PAST: The Pathway Association Studies Tool to Infer Biological Meaning from GWAS Datasets
Round 1
Reviewer 1 Report
This paper describes the tool PAST, its usage, and applications to GWAS. PAST focuses on pathways rather than single genes, with the goal of expanding the biological interpretations from GWAS results. The
authors correctly note that most similar tools have been developed for human studies, and are not easily applied to plant studies. Tools that are developed for, or easily applied to, plant data sets are very
valuable. The inclusion of a Shiny app is helpful for users who are more comfortable in at GUI environment.
Specific comments:
In the author list, only affiliations 1 and 2 are ascribed to authors. Two authors are lacking affiliations.
Lines 78-81: Which TASSEL file formats are required as input? Figure 2 gives some clue about this, but a little more detail would be very helpful. Are these the _statistics_ and _effects_ files exported in
"table" format? What format is required for the "metabolic pathways" file?
Author Response
1. In the author list, only affiliations 1 and 2 are ascribed to authors. Two authors are lacking affiliations.
This was an error on our part that was introduced when we moved the manuscript to the Plants template and has been corrected.
2. Lines 78-81: Which TASSEL file formats are required as input? Figure 2 gives some clue about this, but a little more detail would be very helpful. Are these the _statistics_ and _effects_ files exported in "table" format? What format is required for the "metabolic pathways" file?
More detail has been added to note that these TASSEL output files are the table output, as well as describing the format of the metabolic pathways file.
Reviewer 2 Report
Is it "Bash" (line 67) or BASH (line 87)?
Line 119: What is an improper analysis model? And what do you consider a proper analysis model? Some guidance may be useful here.
Line 164: Effects and LD between information is forwarded here. What about the precision of effect size estimates? Is this used as well? I think this would be important, much in the spirit of meta-analysis.
Line 176: You mention R^2 here, but it is not obvious how this should be computed with GWAS applications, when a mixed model is used, which is what I would consider a "proper analysis model". There is some recent work on coefficient of determination for (generalized) linear mixed model that the authors could consider here.

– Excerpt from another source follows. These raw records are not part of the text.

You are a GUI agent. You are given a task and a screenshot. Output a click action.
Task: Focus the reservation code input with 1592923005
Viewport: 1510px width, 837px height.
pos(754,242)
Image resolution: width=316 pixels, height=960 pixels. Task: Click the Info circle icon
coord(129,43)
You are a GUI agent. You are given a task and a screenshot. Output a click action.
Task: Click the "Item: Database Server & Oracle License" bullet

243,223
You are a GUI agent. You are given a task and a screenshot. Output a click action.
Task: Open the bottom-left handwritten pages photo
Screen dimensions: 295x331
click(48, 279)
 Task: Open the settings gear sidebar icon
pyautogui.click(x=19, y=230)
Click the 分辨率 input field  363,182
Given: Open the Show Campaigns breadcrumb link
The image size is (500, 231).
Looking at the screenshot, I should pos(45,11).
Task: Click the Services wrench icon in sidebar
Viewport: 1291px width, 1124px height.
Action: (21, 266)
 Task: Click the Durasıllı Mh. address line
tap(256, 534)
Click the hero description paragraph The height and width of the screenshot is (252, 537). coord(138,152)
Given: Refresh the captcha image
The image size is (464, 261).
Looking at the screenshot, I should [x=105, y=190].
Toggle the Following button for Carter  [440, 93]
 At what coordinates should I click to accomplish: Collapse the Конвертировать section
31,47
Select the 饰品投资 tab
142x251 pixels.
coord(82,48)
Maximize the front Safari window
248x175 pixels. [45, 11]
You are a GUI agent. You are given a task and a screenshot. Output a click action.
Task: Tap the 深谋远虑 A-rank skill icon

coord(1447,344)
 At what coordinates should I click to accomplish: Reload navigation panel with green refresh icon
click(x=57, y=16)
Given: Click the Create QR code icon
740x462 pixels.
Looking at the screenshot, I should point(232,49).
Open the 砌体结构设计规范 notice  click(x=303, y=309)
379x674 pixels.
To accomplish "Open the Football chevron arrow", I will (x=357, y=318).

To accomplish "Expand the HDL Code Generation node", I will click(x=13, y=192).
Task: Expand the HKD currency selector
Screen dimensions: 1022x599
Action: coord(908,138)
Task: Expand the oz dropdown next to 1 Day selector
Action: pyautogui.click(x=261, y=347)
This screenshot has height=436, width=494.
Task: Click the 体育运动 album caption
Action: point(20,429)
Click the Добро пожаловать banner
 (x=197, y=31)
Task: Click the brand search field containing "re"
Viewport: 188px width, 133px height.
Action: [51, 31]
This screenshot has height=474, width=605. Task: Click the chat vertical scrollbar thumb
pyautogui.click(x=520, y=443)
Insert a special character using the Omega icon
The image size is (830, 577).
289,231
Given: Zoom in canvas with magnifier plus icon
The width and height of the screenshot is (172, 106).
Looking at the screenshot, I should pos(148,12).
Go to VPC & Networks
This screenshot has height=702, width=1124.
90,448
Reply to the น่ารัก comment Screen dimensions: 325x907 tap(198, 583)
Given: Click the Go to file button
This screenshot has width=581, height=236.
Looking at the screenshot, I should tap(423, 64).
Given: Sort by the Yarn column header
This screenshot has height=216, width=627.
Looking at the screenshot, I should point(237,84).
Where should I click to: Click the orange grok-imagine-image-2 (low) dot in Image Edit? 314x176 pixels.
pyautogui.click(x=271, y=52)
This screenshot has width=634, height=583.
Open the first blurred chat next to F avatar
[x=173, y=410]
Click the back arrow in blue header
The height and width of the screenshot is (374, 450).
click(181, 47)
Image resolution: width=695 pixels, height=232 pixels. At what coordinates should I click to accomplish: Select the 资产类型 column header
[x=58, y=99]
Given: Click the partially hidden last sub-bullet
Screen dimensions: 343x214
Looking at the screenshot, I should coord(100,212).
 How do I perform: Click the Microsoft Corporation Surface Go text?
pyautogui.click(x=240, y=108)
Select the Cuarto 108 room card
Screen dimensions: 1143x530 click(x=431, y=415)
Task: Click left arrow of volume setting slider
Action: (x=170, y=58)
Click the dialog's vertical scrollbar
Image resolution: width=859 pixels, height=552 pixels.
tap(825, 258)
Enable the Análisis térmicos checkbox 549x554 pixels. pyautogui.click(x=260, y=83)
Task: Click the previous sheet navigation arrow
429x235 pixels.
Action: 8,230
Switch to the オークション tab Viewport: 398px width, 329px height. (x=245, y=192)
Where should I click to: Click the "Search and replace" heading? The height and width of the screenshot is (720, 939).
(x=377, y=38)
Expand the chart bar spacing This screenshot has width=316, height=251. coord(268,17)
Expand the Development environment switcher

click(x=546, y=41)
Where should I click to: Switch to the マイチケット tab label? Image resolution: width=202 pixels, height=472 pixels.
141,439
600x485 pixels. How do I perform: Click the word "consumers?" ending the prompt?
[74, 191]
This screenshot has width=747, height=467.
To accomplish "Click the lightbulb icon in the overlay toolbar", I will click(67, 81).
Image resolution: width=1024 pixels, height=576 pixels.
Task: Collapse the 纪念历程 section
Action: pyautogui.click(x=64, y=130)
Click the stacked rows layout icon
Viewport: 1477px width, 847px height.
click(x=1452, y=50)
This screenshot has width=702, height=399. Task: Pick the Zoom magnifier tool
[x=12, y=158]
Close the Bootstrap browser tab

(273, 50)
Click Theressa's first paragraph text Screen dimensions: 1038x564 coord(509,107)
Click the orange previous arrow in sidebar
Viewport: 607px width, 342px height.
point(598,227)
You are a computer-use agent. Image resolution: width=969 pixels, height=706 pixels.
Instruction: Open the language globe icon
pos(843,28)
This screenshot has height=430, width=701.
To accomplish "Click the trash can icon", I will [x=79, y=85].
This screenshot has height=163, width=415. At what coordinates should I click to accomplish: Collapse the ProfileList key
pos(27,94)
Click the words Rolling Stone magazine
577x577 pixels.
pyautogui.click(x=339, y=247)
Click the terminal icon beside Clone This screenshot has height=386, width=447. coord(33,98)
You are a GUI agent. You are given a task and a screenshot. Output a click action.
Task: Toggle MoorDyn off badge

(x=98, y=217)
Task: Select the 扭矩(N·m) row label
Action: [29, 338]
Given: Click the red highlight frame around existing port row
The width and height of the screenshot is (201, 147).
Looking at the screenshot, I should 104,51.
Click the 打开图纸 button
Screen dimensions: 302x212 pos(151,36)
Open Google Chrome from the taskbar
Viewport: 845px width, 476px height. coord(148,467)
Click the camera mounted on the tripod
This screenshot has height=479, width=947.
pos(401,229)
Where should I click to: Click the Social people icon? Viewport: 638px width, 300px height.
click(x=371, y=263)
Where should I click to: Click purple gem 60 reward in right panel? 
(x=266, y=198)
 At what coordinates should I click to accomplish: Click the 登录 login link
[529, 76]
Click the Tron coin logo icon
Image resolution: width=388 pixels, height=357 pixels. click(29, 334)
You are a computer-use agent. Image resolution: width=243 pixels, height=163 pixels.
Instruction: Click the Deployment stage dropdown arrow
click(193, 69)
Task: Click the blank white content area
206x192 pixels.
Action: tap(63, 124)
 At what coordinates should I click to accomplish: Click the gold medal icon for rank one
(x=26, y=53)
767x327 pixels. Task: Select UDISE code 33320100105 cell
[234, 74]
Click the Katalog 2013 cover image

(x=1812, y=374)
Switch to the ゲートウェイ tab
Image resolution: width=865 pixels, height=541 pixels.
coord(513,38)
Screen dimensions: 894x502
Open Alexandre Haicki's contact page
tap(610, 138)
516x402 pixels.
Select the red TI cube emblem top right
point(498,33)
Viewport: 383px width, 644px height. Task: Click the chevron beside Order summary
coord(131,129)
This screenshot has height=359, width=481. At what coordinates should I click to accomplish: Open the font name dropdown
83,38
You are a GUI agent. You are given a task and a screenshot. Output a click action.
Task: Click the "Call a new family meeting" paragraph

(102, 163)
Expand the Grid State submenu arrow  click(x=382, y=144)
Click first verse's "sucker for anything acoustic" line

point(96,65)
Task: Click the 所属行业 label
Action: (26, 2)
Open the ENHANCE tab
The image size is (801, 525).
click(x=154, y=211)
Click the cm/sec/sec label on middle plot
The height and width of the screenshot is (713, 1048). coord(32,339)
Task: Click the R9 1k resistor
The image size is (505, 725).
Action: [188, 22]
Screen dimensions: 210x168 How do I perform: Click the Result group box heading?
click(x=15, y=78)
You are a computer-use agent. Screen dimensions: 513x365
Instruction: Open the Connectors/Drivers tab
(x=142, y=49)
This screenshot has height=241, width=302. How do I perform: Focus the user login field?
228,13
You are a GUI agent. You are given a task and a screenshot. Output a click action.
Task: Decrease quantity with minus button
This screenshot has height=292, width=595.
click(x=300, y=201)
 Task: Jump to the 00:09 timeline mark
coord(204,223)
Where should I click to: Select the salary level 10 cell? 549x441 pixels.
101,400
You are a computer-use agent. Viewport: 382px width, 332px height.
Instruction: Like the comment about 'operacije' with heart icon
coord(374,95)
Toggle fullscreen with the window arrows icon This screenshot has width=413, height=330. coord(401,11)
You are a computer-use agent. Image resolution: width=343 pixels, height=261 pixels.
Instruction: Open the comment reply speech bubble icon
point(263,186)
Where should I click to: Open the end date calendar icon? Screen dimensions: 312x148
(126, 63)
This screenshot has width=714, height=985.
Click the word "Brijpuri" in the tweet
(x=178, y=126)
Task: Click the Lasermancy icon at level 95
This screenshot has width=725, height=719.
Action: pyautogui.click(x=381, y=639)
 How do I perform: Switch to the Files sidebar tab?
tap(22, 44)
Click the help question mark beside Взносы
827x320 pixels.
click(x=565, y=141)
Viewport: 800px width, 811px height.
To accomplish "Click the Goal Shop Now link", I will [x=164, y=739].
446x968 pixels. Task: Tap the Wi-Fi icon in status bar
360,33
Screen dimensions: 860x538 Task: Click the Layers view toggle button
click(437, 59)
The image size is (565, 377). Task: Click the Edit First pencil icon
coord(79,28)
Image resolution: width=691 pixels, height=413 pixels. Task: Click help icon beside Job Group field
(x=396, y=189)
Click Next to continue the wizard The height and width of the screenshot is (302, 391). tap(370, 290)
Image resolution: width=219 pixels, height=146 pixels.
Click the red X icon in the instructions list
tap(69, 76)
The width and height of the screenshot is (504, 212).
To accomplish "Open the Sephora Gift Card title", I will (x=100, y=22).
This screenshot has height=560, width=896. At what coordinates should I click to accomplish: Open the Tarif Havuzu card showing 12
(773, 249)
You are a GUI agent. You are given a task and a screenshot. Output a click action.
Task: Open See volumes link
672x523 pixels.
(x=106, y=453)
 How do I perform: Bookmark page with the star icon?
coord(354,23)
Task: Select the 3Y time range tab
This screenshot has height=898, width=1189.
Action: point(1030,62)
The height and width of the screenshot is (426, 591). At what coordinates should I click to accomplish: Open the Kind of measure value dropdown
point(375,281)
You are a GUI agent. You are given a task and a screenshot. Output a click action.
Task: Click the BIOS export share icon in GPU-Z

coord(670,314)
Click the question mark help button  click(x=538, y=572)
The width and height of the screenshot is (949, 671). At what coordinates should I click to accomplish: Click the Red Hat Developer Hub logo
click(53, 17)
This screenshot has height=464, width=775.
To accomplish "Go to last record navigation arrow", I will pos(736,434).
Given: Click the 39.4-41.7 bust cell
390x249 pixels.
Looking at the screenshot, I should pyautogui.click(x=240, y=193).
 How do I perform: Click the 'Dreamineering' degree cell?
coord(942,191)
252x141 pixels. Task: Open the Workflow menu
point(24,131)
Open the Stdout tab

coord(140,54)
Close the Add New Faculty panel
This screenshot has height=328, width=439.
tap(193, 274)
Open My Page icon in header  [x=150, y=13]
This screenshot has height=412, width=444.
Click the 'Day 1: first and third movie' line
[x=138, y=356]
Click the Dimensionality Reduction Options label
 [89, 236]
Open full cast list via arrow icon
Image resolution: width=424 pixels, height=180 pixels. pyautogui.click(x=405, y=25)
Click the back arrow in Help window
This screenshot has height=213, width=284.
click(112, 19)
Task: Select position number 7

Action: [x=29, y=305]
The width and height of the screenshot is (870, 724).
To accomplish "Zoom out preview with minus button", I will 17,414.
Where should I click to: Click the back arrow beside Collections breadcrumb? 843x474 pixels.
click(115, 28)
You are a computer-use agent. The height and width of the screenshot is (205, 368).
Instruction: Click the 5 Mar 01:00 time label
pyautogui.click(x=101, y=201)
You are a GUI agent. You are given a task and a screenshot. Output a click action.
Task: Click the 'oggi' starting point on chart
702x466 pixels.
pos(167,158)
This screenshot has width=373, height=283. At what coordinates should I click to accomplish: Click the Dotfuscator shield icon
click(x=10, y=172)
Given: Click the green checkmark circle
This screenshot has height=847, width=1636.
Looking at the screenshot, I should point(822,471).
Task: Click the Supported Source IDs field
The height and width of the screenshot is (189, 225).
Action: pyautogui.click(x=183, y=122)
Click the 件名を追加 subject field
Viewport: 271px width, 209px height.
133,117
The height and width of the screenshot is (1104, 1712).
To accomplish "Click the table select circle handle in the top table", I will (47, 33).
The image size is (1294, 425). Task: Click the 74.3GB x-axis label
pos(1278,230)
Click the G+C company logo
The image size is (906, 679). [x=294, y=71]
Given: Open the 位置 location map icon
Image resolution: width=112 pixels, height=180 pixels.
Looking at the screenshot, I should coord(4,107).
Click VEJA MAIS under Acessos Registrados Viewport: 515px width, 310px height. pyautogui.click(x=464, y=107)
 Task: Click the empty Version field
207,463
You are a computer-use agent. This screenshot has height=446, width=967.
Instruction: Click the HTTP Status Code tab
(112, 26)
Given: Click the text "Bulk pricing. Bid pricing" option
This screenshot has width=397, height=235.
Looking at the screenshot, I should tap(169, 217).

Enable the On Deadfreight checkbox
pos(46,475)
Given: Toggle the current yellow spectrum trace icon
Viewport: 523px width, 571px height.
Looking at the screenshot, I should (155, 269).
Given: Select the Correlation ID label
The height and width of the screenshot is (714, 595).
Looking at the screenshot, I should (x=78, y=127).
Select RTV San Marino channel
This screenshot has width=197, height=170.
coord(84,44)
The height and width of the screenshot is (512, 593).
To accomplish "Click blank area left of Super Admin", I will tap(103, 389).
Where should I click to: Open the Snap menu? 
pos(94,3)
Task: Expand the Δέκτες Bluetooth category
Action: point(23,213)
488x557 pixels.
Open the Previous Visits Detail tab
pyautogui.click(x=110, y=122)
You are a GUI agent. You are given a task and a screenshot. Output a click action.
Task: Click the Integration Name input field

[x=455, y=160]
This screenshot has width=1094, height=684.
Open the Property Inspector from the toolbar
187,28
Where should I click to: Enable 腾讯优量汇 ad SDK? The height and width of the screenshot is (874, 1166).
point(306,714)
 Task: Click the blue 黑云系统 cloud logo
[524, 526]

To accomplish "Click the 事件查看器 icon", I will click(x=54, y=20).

Line 182: r2 =>R^2 (check formatting)
Line 233: What is the null distribution for ES? How is this distribution obtained?
Author Response
1. Is it "Bash" (line 67) or BASH (line 87)?
The language should be "Bash". This inconsistency has been corrected.
2. Line 119: What is an improper analysis model? And what do you consider a proper analysis model? Some guidance may be useful here.
More description was added to manuscript to give users an idea of what a proper analysis model might be.
3. Line 164: Effects and LD between information is forwarded here. What about the precision of effect size estimates? Is this used as well? I think this would be important, much in the spirit of meta-analysis.
PAST is an implementation of the method published in Tang et al. 2015. During the development of the method, Dr. Tang did compare weighting versus not weighting the effect value by its precision estimate (F value). Weighting, however, did not give the expected results for the kernel color test gene so she ended up not using that approach. The Tang et al. 2015 paper only reports the pipeline that gave the expected results for the the kernel color test gene.
4. Line 176: You mention R^2 here, but it is not obvious how this should be computed with GWAS applications, when a mixed model is used, which is what I would consider a "proper analysis model". There is some recent work on coefficient of determination for (generalized) linear mixed model that the authors could consider here.
TASSEL produces a R^2 value using either MLM or GLM outputs. In general, PAST works with input data in tab-separated value (TSV) format and is agnostic as to how the user produces that data, so long as their GWAS results have the appropriate types of data.
5. Line 182: r2 =>R^2 (check formatting)
These issues have been corrected. R^2 is coefficient of determination per marker, and r^2 is coefficient of determination for linkage,
6. Line 233: What is the null distribution for ES? How is this distribution obtained?
A description of how this distribution is obtained has been added to the paper.